#### Exercise description:
In the entries that follow, find the line containing "Instruction: Click the Pécs"; from there, copy every line exactly through the line containing "Given: Click the Cancel link".

#### Data for this exercise:

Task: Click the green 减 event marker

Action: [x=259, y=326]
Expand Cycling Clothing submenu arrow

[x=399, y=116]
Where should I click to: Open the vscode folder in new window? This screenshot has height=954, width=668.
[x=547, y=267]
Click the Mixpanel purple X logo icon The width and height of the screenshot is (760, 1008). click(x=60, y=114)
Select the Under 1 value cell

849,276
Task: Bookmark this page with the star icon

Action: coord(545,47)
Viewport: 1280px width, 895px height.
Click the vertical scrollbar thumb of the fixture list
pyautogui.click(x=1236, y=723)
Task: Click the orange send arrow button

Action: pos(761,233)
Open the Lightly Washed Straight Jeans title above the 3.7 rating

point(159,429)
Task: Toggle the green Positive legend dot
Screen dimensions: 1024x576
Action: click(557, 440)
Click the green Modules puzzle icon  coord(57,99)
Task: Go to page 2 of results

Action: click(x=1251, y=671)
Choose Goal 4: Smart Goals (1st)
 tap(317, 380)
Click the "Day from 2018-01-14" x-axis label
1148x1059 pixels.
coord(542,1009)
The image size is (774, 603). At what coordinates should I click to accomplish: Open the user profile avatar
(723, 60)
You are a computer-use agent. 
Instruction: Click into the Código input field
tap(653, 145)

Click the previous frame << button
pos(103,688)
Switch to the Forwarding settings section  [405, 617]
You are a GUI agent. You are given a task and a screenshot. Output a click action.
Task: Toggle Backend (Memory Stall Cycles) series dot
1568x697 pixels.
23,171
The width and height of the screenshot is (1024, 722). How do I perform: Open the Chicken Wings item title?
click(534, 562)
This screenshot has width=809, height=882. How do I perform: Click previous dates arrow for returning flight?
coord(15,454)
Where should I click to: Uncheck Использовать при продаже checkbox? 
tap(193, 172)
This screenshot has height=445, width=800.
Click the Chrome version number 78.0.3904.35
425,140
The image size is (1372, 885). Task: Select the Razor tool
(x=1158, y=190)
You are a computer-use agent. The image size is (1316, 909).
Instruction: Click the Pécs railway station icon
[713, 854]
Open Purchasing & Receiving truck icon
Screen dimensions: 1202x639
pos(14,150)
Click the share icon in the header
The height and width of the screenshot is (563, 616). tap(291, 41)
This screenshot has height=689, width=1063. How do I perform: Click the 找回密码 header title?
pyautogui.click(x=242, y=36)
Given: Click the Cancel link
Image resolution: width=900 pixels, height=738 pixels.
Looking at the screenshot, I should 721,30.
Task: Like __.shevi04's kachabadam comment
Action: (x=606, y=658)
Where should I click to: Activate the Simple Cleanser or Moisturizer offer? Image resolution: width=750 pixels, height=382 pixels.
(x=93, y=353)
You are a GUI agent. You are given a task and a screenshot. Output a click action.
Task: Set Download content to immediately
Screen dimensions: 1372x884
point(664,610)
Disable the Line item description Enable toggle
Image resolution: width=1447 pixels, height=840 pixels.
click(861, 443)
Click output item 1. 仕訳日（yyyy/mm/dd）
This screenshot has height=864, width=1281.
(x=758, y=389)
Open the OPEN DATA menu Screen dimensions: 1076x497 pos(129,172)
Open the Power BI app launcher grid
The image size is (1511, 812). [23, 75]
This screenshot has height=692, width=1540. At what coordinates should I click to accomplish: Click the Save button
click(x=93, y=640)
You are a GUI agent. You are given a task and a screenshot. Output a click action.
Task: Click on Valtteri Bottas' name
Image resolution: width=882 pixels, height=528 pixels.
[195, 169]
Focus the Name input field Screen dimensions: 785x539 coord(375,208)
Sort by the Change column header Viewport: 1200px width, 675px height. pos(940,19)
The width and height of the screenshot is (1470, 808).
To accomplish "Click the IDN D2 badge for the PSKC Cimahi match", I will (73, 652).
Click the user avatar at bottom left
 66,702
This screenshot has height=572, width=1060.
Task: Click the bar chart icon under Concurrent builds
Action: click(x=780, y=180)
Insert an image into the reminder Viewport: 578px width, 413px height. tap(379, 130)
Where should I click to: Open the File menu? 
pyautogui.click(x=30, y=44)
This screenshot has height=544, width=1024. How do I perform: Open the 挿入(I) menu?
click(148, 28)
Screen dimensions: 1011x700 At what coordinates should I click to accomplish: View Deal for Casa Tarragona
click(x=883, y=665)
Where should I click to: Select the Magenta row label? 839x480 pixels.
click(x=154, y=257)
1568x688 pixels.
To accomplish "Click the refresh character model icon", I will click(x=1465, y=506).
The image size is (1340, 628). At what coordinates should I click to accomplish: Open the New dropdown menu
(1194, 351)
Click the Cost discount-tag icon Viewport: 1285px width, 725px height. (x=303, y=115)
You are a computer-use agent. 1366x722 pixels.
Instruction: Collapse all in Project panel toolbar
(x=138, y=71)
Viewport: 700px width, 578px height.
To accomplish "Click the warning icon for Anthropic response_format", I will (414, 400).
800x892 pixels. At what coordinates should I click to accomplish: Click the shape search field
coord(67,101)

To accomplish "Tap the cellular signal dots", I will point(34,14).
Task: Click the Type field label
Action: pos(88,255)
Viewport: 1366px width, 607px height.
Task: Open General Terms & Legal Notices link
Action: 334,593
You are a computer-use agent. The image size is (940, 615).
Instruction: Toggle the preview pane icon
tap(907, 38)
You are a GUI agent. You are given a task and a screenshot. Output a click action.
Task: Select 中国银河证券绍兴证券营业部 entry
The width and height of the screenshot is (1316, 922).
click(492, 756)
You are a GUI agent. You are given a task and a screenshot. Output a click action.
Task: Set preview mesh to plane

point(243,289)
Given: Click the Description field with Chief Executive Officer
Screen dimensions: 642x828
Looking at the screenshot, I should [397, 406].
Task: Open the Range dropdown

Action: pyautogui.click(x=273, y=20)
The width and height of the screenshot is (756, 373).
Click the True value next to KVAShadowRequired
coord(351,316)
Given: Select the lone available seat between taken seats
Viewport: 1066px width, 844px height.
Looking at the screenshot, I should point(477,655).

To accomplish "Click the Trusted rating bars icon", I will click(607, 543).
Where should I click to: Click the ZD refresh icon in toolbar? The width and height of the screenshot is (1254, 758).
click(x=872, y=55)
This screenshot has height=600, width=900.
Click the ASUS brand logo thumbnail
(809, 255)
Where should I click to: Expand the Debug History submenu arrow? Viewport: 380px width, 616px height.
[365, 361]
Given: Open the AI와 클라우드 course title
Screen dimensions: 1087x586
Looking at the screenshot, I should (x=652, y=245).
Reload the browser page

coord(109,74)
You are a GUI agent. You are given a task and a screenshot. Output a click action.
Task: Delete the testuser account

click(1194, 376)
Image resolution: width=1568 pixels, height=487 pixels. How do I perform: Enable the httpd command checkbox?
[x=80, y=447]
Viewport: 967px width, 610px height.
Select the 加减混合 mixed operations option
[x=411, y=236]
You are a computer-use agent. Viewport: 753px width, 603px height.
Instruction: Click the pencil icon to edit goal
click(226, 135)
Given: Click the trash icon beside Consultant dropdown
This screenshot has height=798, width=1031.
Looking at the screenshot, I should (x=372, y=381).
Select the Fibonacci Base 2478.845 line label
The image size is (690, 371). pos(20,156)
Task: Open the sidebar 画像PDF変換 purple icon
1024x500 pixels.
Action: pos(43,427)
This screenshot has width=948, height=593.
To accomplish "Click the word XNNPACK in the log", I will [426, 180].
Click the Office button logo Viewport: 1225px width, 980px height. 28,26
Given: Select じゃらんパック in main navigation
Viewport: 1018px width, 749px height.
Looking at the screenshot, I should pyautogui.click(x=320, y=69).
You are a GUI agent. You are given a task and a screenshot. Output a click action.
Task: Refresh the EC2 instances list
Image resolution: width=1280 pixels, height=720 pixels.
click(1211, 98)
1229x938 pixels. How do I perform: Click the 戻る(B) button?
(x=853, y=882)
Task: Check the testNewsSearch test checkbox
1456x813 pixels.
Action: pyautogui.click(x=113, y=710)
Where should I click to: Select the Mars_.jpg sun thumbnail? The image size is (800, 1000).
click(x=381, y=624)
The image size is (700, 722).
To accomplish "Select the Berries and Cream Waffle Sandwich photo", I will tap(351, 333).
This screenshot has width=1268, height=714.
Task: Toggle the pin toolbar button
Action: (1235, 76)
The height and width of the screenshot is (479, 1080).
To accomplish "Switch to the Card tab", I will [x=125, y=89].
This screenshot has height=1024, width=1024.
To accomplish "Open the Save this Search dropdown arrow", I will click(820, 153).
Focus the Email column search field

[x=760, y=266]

#### Answer box:
Instruction: Click the Pécs railway station icon
[713, 854]
Open Purchasing & Receiving truck icon
Screen dimensions: 1202x639
pos(14,150)
Click the share icon in the header
The height and width of the screenshot is (563, 616). tap(291, 41)
This screenshot has height=689, width=1063. How do I perform: Click the 找回密码 header title?
pyautogui.click(x=242, y=36)
Given: Click the Cancel link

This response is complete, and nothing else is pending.